Apart from talking about the properties of individual WFFs, we can also use truth-tables to identify logical relations between WFFs in SL.

Earlier we talk about a single WFF being consistent or inconsistent. Actually we can also talk about consistency as the property of a set of one or more WFFs. A set of WFF is said to be consistent (with each other) when there is at least one assignment of truth-value under which all the WFFs in the set are true.

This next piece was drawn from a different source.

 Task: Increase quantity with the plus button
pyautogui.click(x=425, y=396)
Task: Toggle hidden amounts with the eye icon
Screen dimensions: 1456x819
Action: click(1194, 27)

Otherwise the set of WFFs is inconsistent - there is not even one single assignment of truth-values that would make all the WFFs true.

SL05.4 Exercises

• If a set of WFFs is inconsistent, would the set become consistent by adding more WFFs to it? [Show answer]
  No.
• If you have a set containing only tautologies, is the set consistent? [Show answer]
  Yes, of course.
• If A is consistent with B, and B is consistent with C, does it follow that A must be consistent with C? [Show answer]
  No, e.g. A="Bond is a spy", B="Bond likes Martini", C="Bond is not a spy".
• If A is inconsistent with B, and B is consistent with C, does it follow that A must be inconsistent with C? [Show answer]
  No, e.g. A="Bond is a spy", B="Bond is not a spy", C="Bond likes Martini".
• If X, Y and Z form an inconsistent set of WFFs, then X and Y are inconsistent with each other. [Show answer]
  No.
• If X is an inconsistent WFF, and Y is an inconsistent WFF, then X is inconsistent with Y. [Show answer]
  Yes.

SL05.5 Entailment

Suppose we have a WFF φ and a set of (one or more) WFF ψ₁...ψ_n. We define entailment as follows :

ψ₁...ψ_n entail φ if and only if there is no assignment of truth-value under which ψ₁...ψ_n are true and φ is false.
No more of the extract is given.